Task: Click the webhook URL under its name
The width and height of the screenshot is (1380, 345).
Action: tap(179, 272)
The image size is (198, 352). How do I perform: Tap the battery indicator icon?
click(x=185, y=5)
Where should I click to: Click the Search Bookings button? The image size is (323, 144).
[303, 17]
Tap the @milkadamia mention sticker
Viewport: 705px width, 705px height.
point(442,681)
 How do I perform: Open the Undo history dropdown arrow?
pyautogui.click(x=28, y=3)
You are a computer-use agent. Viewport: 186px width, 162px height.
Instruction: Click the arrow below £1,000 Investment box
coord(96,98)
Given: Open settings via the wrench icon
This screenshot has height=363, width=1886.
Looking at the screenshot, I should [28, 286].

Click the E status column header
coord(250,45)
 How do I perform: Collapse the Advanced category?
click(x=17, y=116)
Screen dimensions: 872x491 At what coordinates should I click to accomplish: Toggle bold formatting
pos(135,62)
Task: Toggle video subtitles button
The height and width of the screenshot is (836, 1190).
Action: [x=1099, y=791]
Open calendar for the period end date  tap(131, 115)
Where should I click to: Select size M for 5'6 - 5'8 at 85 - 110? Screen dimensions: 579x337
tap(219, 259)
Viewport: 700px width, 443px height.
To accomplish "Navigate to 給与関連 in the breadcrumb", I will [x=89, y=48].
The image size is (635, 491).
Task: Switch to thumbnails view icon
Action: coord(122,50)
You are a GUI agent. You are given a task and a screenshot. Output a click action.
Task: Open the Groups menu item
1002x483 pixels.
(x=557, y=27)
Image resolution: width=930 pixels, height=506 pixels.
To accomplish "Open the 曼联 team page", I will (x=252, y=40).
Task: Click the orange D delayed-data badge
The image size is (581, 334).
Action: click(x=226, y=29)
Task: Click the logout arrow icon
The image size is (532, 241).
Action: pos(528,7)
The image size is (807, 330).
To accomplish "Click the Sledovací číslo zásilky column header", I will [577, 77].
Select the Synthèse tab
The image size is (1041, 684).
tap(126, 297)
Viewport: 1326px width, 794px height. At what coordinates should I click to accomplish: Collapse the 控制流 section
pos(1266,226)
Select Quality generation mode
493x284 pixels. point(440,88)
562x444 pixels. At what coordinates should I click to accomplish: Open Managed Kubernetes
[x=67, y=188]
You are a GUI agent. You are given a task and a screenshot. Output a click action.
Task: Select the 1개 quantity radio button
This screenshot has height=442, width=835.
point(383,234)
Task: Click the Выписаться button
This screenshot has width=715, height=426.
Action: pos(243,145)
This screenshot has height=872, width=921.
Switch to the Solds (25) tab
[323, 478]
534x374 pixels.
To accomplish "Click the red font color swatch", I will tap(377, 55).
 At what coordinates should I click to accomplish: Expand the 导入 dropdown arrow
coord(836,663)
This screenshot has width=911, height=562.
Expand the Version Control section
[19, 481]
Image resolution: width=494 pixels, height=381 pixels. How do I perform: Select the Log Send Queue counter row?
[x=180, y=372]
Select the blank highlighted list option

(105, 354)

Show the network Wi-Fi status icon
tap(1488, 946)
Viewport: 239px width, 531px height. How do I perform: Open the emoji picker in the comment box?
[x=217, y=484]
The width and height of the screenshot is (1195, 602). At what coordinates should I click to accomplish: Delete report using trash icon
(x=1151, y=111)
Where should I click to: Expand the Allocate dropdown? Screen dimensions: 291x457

---

Description of the task |
Write the entire listing out again, word for word.

Exercise response |
Task: Click the webhook URL under its name
The width and height of the screenshot is (1380, 345).
Action: tap(179, 272)
The image size is (198, 352). How do I perform: Tap the battery indicator icon?
click(x=185, y=5)
Where should I click to: Click the Search Bookings button? The image size is (323, 144).
[303, 17]
Tap the @milkadamia mention sticker
Viewport: 705px width, 705px height.
point(442,681)
 How do I perform: Open the Undo history dropdown arrow?
pyautogui.click(x=28, y=3)
You are a computer-use agent. Viewport: 186px width, 162px height.
Instruction: Click the arrow below £1,000 Investment box
coord(96,98)
Given: Open settings via the wrench icon
This screenshot has height=363, width=1886.
Looking at the screenshot, I should [28, 286].

Click the E status column header
coord(250,45)
 How do I perform: Collapse the Advanced category?
click(x=17, y=116)
Screen dimensions: 872x491 At what coordinates should I click to accomplish: Toggle bold formatting
pos(135,62)
Task: Toggle video subtitles button
The height and width of the screenshot is (836, 1190).
Action: [x=1099, y=791]
Open calendar for the period end date  tap(131, 115)
Where should I click to: Select size M for 5'6 - 5'8 at 85 - 110? Screen dimensions: 579x337
tap(219, 259)
Viewport: 700px width, 443px height.
To accomplish "Navigate to 給与関連 in the breadcrumb", I will [x=89, y=48].
The image size is (635, 491).
Task: Switch to thumbnails view icon
Action: coord(122,50)
You are a GUI agent. You are given a task and a screenshot. Output a click action.
Task: Open the Groups menu item
1002x483 pixels.
(x=557, y=27)
Image resolution: width=930 pixels, height=506 pixels.
To accomplish "Open the 曼联 team page", I will (x=252, y=40).
Task: Click the orange D delayed-data badge
The image size is (581, 334).
Action: click(x=226, y=29)
Task: Click the logout arrow icon
The image size is (532, 241).
Action: pos(528,7)
The image size is (807, 330).
To accomplish "Click the Sledovací číslo zásilky column header", I will [577, 77].
Select the Synthèse tab
The image size is (1041, 684).
tap(126, 297)
Viewport: 1326px width, 794px height. At what coordinates should I click to accomplish: Collapse the 控制流 section
pos(1266,226)
Select Quality generation mode
493x284 pixels. point(440,88)
562x444 pixels. At what coordinates should I click to accomplish: Open Managed Kubernetes
[x=67, y=188]
You are a GUI agent. You are given a task and a screenshot. Output a click action.
Task: Select the 1개 quantity radio button
This screenshot has height=442, width=835.
point(383,234)
Task: Click the Выписаться button
This screenshot has width=715, height=426.
Action: pos(243,145)
This screenshot has height=872, width=921.
Switch to the Solds (25) tab
[323, 478]
534x374 pixels.
To accomplish "Click the red font color swatch", I will tap(377, 55).
 At what coordinates should I click to accomplish: Expand the 导入 dropdown arrow
coord(836,663)
This screenshot has width=911, height=562.
Expand the Version Control section
[19, 481]
Image resolution: width=494 pixels, height=381 pixels. How do I perform: Select the Log Send Queue counter row?
[x=180, y=372]
Select the blank highlighted list option

(105, 354)

Show the network Wi-Fi status icon
tap(1488, 946)
Viewport: 239px width, 531px height. How do I perform: Open the emoji picker in the comment box?
[x=217, y=484]
The width and height of the screenshot is (1195, 602). At what coordinates should I click to accomplish: Delete report using trash icon
(x=1151, y=111)
Where should I click to: Expand the Allocate dropdown? Screen dimensions: 291x457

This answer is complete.